Carter cursed and moved to shove back, frustration boiling over.

Lincoln’s foot on the base of his chair kept him in place. “We’ve got a lot to go on already. A ton more than we had last night.”

“There’s more in the email too. What we’ve got so far on Baxter, together with Kirk’s interview notes. He got some info out of him before the lawyer showed, advised him not to talk anymore, and buried us in motions.”
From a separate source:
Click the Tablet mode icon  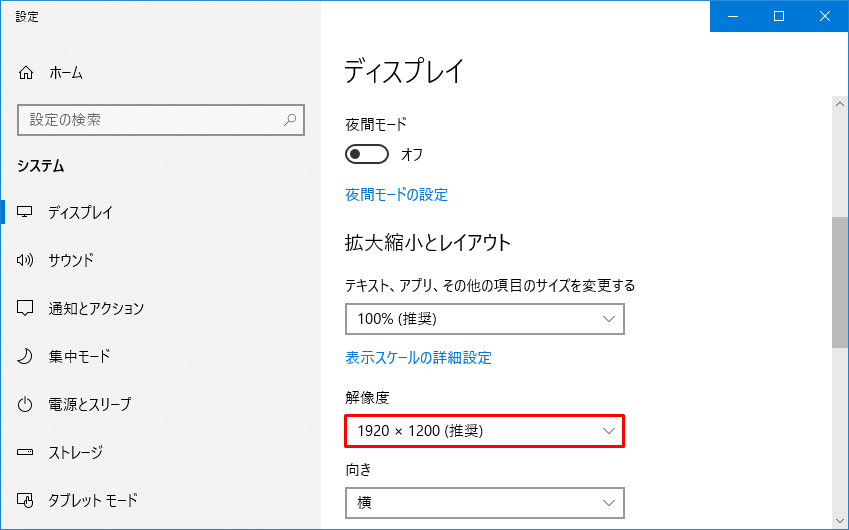click(x=27, y=500)
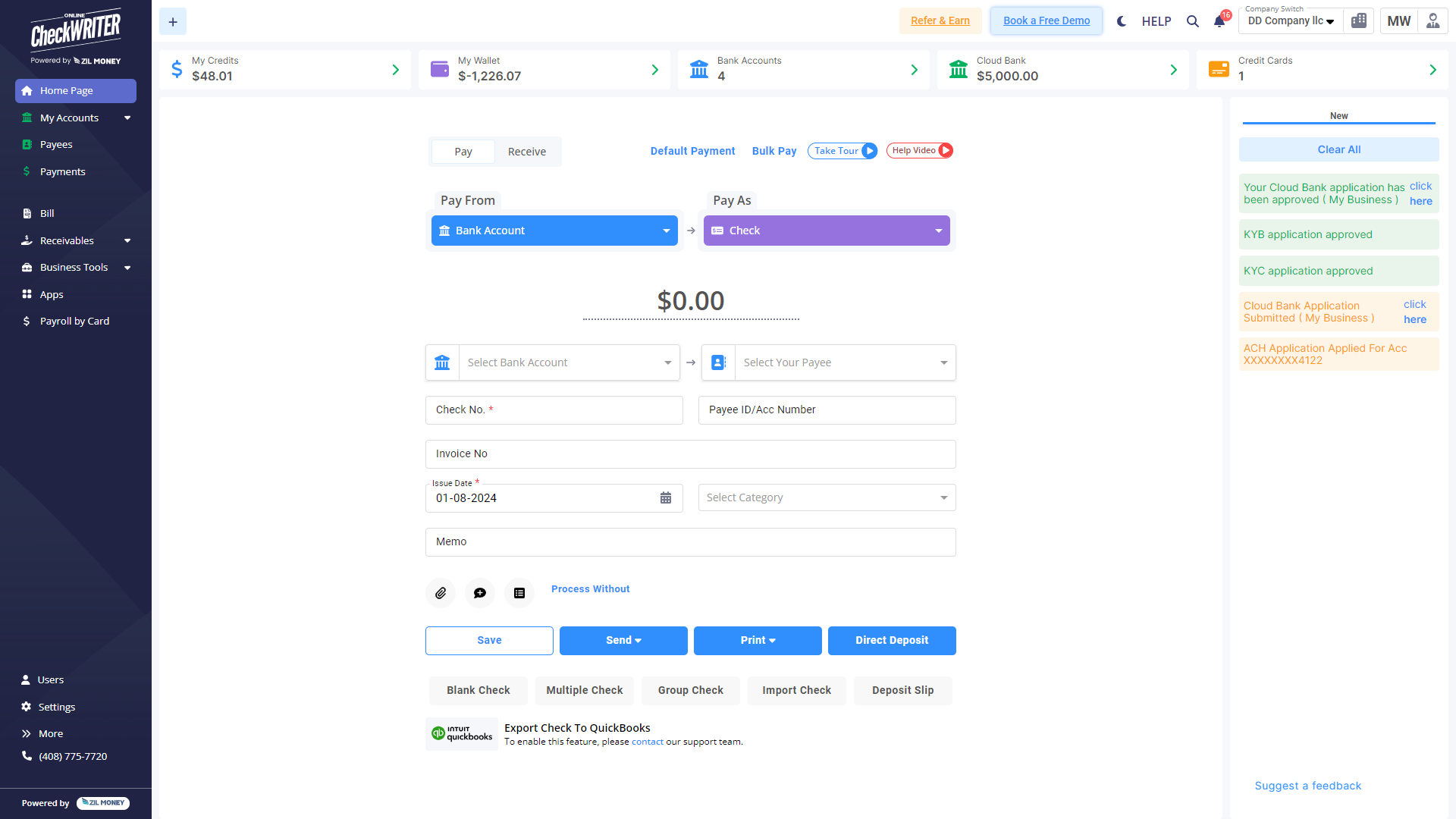Open the Select Category dropdown
The image size is (1456, 819).
tap(827, 497)
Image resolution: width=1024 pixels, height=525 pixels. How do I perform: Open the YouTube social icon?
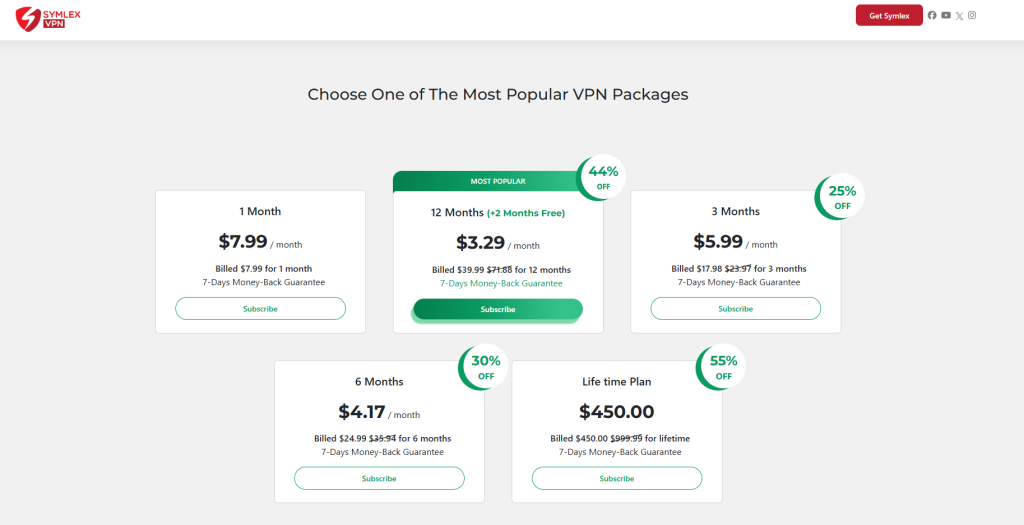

Carter continued to stew as Lincoln wrapped up the call. Thumbs drumming the top of the chair, he pushed out from under Lincoln’s foot and spun in the aisle. Yesterday’s feeling of being disconnected from the action of the case had multiplied. He felt trapped here, in this lab and in Apex, while so much of the case was progressing elsewhere. Granted, he logically knew it all led back to here, but a part of the investigation was effectively cut off to him. He couldn’t do his job, couldn’t do what he was good at, from two hundred fifty miles away.

Lincoln interrupted his mental spiral, rolling into the aisle to face him. “I know you’re frustrated.”

“If we’d been in DC, I could have questioned him. Gotten eyes on him and tried to get the answers we need to catch Dr. Fear.”

“I know it’s not ideal, but O’Shea’s a good agent, and Ollie and Beverley are the FBI’s best. They’ve got their eyes on 2020 Jeff Baxter. They need us to get eyes on 2005 to 2009 Jeff Baxter. Guess where the best place to do that is.” Lincoln tilted his head toward the window and the library visible two buildings over. He made an exaggerated motion that direction, then hilariously waggled his brows. “You catch my drift?”